Records to use —
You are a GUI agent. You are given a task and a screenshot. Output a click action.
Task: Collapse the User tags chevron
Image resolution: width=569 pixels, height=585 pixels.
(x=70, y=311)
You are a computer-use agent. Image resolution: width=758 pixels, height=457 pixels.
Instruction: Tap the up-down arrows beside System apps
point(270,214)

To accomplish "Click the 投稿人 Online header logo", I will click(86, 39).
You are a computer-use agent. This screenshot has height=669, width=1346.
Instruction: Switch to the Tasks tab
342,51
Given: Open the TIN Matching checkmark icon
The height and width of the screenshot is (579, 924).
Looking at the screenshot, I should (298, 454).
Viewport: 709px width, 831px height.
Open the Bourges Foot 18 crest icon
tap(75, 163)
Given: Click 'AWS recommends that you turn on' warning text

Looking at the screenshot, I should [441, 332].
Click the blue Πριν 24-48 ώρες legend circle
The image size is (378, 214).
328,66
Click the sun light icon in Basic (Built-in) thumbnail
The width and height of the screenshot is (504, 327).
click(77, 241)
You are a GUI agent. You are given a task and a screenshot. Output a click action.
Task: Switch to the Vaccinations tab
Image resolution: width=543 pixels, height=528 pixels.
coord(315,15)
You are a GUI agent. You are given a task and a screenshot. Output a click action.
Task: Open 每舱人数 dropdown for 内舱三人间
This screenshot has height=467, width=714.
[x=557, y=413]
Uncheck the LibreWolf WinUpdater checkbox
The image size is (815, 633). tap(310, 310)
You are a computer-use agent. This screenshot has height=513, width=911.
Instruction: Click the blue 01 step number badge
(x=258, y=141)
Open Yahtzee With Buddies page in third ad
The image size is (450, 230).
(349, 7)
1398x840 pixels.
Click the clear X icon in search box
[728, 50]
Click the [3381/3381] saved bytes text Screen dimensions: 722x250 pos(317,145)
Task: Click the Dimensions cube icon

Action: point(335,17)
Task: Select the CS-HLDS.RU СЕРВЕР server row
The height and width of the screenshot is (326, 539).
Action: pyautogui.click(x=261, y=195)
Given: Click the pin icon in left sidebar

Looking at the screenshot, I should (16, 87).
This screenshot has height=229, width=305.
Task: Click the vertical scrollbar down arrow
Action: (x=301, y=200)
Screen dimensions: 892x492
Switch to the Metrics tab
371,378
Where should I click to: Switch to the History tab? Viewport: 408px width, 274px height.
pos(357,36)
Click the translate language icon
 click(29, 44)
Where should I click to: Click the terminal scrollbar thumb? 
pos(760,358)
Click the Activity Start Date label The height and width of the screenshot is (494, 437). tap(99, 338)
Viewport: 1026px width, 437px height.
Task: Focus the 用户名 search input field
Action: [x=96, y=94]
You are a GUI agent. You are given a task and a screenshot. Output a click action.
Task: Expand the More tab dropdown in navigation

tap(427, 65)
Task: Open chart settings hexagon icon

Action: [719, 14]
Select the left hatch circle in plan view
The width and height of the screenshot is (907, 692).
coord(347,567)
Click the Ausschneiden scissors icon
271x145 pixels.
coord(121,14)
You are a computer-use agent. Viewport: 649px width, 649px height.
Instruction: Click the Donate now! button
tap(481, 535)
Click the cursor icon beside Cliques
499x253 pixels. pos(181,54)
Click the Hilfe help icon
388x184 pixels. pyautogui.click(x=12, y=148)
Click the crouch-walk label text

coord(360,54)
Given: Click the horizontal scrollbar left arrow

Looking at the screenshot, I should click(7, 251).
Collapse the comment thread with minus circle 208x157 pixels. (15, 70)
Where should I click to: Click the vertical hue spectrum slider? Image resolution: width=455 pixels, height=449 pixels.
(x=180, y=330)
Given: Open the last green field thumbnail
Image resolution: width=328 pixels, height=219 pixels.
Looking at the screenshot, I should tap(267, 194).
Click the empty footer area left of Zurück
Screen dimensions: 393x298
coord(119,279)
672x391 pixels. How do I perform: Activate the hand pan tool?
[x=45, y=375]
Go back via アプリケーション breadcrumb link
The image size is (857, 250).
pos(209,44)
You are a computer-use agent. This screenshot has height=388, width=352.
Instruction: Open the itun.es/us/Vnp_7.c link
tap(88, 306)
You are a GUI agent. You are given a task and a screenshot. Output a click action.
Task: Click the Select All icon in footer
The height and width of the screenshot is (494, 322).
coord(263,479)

About this task —
For each line of the material that includes the word "computer", make a copy.

Response box —
You are a computer-use agent. Image resolution: width=758 pixels, height=457 pixels.
You are a computer-use agent. This screenshot has height=669, width=1346.
You are a computer-use agent. This screenshot has height=513, width=911.
You are a computer-use agent. Viewport: 649px width, 649px height.
You are a computer-use agent. This screenshot has height=388, width=352.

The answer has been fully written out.